I’ve always though the most confusing thing for newcomers was the top-level double semicolon.
This thread confirms this.
To all future newcomers who are not already familiar with a repl: do not use the toplevel until you have grasped the basic syntax of OCaml (which kernel is really simple) by writing actual programs.
@rene_sax Double semicolons (;;
) is not really OCaml syntax. Let’s consider it a toplevel syntax.
OCaml syntax is all about building values out of expressions (an expression is a combination of values). For instance let negate s = "not " ^ s and x = "glop" in if happy then x else negate x
is an expression returning some string value. In OCaml as in a few other languages (but neither C nor Python), almost anything is an expression that has a value and so can be combined freely.

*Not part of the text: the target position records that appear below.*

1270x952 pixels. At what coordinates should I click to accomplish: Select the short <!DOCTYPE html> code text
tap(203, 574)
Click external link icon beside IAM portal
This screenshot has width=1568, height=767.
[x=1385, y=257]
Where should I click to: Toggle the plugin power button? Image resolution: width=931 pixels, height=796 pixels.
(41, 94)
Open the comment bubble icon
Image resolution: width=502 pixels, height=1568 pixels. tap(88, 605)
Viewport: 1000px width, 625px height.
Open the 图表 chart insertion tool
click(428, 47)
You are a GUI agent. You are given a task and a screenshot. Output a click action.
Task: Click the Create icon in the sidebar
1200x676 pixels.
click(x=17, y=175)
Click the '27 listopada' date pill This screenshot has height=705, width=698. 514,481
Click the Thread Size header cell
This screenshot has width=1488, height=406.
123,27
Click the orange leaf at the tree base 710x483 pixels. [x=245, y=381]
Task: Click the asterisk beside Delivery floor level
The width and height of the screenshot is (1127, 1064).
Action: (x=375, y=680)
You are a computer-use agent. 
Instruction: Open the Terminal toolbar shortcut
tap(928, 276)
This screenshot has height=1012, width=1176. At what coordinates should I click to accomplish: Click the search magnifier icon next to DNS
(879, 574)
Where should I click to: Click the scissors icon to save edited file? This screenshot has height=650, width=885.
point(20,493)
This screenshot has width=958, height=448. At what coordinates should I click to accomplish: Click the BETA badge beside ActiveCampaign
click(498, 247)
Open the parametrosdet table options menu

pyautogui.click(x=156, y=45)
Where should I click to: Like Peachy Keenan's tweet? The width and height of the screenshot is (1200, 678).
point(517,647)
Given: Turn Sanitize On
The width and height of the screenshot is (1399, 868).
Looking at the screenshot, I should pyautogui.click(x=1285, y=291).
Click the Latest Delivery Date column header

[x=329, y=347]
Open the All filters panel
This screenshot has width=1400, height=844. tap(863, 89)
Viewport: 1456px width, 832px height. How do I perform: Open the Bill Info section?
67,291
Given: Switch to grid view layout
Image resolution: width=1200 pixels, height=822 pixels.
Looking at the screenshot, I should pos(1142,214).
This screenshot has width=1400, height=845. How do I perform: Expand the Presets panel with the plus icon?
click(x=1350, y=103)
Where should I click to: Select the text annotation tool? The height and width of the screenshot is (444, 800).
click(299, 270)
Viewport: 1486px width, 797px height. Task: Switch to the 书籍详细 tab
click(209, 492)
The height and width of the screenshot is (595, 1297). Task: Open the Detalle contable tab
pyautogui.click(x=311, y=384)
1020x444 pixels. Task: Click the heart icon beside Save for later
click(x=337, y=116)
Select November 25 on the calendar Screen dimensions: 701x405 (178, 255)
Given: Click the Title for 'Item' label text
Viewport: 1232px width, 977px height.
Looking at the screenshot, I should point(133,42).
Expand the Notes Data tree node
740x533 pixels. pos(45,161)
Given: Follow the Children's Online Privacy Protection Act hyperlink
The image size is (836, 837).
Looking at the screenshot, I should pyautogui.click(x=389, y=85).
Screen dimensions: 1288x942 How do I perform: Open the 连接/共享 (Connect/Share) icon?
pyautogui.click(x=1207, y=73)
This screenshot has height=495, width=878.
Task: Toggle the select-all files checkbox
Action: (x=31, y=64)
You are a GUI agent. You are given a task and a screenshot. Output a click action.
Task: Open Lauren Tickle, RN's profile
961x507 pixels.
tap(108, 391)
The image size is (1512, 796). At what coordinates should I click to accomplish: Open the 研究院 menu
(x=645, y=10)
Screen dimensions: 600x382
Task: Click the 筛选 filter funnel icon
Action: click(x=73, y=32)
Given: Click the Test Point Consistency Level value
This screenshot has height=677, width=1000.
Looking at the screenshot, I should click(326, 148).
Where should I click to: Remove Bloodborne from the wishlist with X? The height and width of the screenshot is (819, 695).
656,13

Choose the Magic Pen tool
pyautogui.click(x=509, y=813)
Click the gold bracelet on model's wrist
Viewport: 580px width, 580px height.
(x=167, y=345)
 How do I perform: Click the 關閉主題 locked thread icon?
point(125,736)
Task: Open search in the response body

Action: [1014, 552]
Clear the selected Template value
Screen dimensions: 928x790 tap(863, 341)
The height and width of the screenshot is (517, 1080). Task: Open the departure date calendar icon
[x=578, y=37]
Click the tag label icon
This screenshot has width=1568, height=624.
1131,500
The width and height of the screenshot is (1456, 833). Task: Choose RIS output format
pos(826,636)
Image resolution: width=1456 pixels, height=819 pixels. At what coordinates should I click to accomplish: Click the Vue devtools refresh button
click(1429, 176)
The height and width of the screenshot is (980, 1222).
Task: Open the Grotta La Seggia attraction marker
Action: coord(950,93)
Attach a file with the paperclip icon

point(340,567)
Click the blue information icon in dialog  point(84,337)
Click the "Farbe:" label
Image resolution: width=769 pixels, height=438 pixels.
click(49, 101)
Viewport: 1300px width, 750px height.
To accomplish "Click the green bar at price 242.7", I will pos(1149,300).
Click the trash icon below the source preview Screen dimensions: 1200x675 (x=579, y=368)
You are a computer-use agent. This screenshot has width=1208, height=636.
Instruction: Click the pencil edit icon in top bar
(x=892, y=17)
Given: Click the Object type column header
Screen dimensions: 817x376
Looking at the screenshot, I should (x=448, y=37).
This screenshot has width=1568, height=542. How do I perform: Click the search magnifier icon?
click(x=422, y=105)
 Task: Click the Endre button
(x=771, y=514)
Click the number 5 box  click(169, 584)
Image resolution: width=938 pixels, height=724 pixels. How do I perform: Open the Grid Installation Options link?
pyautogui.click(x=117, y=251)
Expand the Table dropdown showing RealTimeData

To build useful programs you need only one more thing: a way to bind a value to a global identifier (so that you can define functions and variables that can be called/used by other programs, and so that your can write programs with an entry point). To do this, you need a special let statement
that you write alone, not part of any other expression. For instance:
let main =
let happy = Random.int 2 = 1 in
let message =
let negate s = "not " ^ s and x = "glop" in
if happy then x else negate x in
print_string message
Notice there is not a single semicolon in there.
Notice also that the let main =
is different than the two other let
s: because it is written at the top level of your file, outside any other expression, then it’s a special let statement
with no value, but with the effect of binding some value to a global variable named main
.
You can write this in a file program.ml
and then compile it with ocamlc program.ml -o program
and then run the program with ./program
.
Now, OCaml is a language that accepts side effects. A few special constructs of the language have a side effect. For instance, the expression record.field <- 42
(which value is ()
) sets the value of some mutable record field to 42.
Also, calling functions written in C can also result in side effects (in addition to those functions returning a value).
In the program above this happened twice: the Random.int
function, as a side effect, update its internal random generator seed, and the print_string
function, in addition to returning the ()
value, also prints something on the terminal.
In a language with side effects, it is useful to sequence the side effects, so that one takes place before another one. For instance, we would like that, after having printed the message, the above program also prints a newline character.
OCaml syntax for sequencing two expressions is the ;
. expression_1 ; expression_2
means: evaluate expression_1
(and perform its side effects), discard its value, then evaluate expression_2
(and perform its side effects), and let the value of the all sequence be that of expression_2
.
Since the value of expression_1
is discarded, the compiler will warn if that value had any other type than unit, as it means you have computed a value that’s not used, which is suspicious.
We can thus change the program into:
let main =
let happy = (... etc ...) in
print_string message ; print_newline
And that’s all for OCaml syntax. Notice, no ;;
anywhere.
So, why is it so frequent to encounter OCaml code fragments that are littered with those ;;
?
For two reasons:
-
there is a toplevel, aka a REPL. It’s a tool that evaluates OCaml expressions and prints their value. Quite useful. But when it reads user entered expressions (and let statements, that are also understood and also printed), the top-level accepts multi-line entries. Then, how does it know when a user expression (or let statement) is complete ? You guessed it: it waits for a double semicolon. This is a completely different syntactic device than the semicolon used as the sequencing operator in the language, see ?
-
It might not be factually correct but my impression is that OCaml inventors had an idea that in hindsight might not have been so great: to help beginners learn OCaml, they decided to accept (and ignore) double semi-colons after let-statements, so that a beginner copy-pasting code from the top-level into a real source file would not be punished with a parse error. Following suit, a lot of OCaml programers and tutorial writers wrote their programs terminating every let-statement with a double-colon so that beginners could copy-paste the other way around, from the program to the top-level.
That’s why many OCaml code fragments feature those confusing double semicolons, that are nowhere to be seen in actual programs.
Hope that helped.